We understand that around a third of the MVCC income to run the equipment dedicated to the delivery of stereotactic radiotherapy (Cyberknife) will be lost if the current directive is implemented.  That is obviously a matter of considerable concern, particularly when all NHS services are under such great current financial pressure.  We are not able to assess whether the loss of income would threaten the viability of MVCC maintaining this equipment, but obviously under-used equipment is always at risk.


However we also have a number of other concerns.  Firstly, we are concerned for cancer patients who develop brain metastasis that do not require surgery, which we understand applies to many patients.  Their established pathways at MVCC will be disrupted if they are obliged to attend other hospitals, undermining the confidence built up over time with familiar MVCC clinicians and subjecting them to unnecessary travelling, all of which will exacerbate the stress inherent in their illness.


We are unclear why brain metastases have been included in a commissioning package which is really meant to consolidate the management of a group of unusual neurological conditions with stereotactic radiotherapy.  We do support that these rare conditions are managed in a small number of specialist centres.

However, we believe that brain metastases should be looked at separately.  Brain metastases are common and we understand that they are best managed by the oncologist that specialises in the specific disease causing the brain metastases, eg breast oncologist if breast cancer, renal oncologist if renal cancer, etc.  Clearly all patients must have access to neurosurgery if needed and for some patients this will be essential, but the decision on which treatment should be offered should be made by the site specific oncologist.  MVCC has been treating such patients for 6 years, with good neurosurgical links when appropriate, and we feel strongly that this should be contracted to continue.
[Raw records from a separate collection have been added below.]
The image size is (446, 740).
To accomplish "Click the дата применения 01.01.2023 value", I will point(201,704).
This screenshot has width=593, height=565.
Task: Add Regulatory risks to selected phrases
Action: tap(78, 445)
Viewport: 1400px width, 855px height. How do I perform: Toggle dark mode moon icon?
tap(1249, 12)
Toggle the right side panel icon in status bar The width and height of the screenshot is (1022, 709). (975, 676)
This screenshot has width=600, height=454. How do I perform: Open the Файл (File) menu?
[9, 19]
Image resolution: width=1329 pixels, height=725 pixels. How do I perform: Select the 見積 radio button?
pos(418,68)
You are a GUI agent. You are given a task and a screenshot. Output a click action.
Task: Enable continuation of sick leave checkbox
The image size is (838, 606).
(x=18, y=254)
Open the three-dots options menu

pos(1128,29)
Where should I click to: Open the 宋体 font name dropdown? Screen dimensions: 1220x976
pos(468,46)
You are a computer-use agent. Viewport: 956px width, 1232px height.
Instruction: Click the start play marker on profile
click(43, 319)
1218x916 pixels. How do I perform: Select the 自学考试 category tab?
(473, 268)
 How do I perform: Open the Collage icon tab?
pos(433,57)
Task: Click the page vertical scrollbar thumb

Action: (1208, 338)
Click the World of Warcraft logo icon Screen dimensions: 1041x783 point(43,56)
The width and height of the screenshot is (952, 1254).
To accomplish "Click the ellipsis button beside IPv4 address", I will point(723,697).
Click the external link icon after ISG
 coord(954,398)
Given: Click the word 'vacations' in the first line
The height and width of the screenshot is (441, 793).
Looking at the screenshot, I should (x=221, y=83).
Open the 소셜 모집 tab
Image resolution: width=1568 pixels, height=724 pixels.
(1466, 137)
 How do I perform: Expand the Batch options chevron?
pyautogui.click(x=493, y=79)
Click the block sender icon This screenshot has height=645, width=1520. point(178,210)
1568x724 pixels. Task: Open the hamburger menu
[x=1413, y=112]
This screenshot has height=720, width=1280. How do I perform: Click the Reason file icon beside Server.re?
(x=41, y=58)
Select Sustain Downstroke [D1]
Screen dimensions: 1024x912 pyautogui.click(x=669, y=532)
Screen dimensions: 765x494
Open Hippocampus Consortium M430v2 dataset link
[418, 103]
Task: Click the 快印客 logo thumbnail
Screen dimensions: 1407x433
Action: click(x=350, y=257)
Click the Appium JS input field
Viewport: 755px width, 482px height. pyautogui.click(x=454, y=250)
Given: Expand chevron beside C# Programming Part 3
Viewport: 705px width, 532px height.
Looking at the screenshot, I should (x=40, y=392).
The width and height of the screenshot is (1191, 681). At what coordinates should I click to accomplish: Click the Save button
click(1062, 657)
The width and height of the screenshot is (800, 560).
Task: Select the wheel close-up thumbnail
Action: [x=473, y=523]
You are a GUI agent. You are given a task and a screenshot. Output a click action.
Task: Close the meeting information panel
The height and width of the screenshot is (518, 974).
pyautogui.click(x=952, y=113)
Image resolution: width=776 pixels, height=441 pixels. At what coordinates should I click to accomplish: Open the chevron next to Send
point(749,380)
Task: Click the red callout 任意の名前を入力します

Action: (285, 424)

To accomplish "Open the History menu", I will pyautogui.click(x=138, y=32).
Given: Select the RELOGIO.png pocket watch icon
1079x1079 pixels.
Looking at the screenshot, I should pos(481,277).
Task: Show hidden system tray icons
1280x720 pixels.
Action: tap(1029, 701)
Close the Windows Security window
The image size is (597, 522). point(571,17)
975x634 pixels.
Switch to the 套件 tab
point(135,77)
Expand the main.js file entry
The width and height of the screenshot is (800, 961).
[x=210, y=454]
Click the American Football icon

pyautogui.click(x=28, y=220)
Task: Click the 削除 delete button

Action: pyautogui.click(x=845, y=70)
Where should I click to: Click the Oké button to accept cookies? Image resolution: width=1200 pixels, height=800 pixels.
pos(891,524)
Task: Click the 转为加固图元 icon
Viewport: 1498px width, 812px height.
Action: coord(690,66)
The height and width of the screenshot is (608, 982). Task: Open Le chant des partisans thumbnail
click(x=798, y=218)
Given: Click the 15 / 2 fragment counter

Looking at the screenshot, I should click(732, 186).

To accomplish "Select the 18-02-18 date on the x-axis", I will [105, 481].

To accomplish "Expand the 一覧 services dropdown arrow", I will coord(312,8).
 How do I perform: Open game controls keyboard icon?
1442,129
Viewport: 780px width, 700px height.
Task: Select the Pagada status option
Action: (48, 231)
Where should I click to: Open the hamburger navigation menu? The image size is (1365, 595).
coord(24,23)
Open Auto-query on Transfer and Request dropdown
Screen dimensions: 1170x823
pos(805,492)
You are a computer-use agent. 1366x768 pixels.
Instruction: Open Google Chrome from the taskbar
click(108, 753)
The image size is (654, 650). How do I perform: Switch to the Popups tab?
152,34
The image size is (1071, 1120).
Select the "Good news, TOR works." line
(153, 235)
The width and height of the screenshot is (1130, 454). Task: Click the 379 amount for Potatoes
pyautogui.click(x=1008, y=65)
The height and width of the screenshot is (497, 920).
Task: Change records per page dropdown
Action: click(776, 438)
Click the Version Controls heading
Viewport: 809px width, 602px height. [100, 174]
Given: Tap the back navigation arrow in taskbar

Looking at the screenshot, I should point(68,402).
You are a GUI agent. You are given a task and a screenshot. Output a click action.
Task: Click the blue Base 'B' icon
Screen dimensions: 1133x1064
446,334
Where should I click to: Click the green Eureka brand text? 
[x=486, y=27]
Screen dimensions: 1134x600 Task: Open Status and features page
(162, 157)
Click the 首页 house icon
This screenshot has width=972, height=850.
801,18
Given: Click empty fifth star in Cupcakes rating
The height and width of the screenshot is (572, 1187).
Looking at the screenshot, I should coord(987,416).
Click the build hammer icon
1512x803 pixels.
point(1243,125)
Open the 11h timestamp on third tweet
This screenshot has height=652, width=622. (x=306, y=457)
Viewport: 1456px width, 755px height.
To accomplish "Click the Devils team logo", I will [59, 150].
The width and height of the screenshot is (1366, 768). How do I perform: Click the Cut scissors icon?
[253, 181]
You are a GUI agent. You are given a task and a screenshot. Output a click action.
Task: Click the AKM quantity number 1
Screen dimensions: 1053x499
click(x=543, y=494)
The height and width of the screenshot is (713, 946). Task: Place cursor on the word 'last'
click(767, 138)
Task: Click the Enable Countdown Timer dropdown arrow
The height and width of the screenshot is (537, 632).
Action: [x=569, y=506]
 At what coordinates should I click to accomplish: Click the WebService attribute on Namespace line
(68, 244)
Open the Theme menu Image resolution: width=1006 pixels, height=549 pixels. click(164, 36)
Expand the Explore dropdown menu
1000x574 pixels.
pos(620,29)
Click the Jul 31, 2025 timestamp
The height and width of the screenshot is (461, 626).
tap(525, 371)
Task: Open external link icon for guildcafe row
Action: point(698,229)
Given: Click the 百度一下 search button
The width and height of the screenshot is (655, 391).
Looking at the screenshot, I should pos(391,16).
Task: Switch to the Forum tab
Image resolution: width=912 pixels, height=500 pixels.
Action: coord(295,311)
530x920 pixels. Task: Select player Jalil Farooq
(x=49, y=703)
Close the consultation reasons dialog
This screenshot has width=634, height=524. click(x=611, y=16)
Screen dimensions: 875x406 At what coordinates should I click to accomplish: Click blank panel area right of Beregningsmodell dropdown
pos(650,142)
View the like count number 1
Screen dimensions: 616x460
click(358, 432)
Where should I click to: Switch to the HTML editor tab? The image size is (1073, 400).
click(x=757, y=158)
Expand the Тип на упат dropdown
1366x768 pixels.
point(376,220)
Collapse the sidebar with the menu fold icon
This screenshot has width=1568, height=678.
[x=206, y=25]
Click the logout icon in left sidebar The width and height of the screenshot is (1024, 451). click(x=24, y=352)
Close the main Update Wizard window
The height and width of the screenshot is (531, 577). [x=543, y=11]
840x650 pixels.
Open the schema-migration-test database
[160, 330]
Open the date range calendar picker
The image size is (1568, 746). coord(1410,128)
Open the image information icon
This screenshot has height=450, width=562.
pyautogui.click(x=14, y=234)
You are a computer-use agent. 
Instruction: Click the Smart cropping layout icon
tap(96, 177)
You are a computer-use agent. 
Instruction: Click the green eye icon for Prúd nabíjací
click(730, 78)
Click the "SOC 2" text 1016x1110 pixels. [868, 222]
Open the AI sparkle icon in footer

Secondly, we are conscious that MVCC was the first cancer centre to install dedicated stereotactic equipment (Cyberknife) in the UK, due to the great generosity of a private donor.  Similar generosity will be dealt a serious blow if it is known that NHS England obliges donated equipment at MVCC to lie idle rather than being used effectively.  The impact on other potential donors could do the NHS considerable harm.

Thirdly, there is a sense of disbelief that having tutored and mentored many of the 17 centres that will continue to be commissioned, MVCC is itself debarred from this commissioning, for a service that it is fully able to provide.

We hope that what we see as common sense will prevail and that this extremely damaging decision will be reviewed so that MVCC can continue to provide the excellent service for which it is rightly well known.

We ask for your intervention in this very worrying issue.

Yours sincerely,
 

Joan Davis, Chairman The Community Voice


Copied to:  Nick Carver CEO, East & North Herts. Hospitals NHS Trust, Bob Blackman MP, David Gauke MP, Dominic Grieve QC MP, Richard Harrington MP, Nick Hurd MP, Boris Johnson MP, Gareth Thomas MP Caroline Morison, Chief Operating Officer, Hillingdon CCG


Published in Mount Vernon Hospital on 04 September 2016.